Mount Sinai researchers reported dysfunctions in immune and central nervous systems within animal models and patients with ALS4, which is a juvenile form of ALS. The dysfunctions were caused by mutations in the gene SETX.
“We learned that mutations in SETX need to be expressed in both the nervous and immune systems to generate motor impairment in mice, and that dysfunction in the adaptive immune system characterizes ALS4 in mice as well as humans,” says Laura Campisi, study co-author and assistant professor of microbiology at the Icahn School of Medicine at Mount Sinai, in a statement.
Campisi says researchers also found high concentration of CD8 T cells in the peripheral blood and spinal cord of ALS4 mice and patients.
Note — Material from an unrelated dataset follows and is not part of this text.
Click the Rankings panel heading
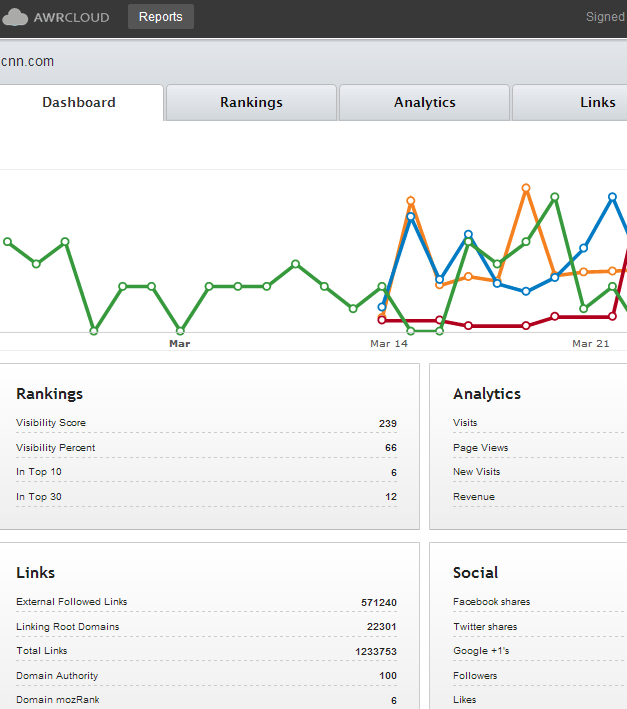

CD8 T cells are involved in the dismantling of tumors and cells in the body that shelter pathogens. These type of cell populations correlated with ALS4 disease progression, according to Campisi.
“There is a great need to understand if neurodegeneration is caused or aggravated by immune dysfunction,” says Campisi.
In the first-of-its-kind study to address whether the immune system could be linked to ALS, researchers analyzed mice and human samples with mass and spectral cytometry and single-cell sequencing.
“Our discovery of a link between the immune and central nervous systems in ALS4 disease has immediate implications for other types of ALS, other neurodegenerative disorders, and for cancer,” says Dr. Ivan Marazzi, study co-author and associate professor of microbiology at Icahn Mount Sinai.
The study is published in the journal Nature.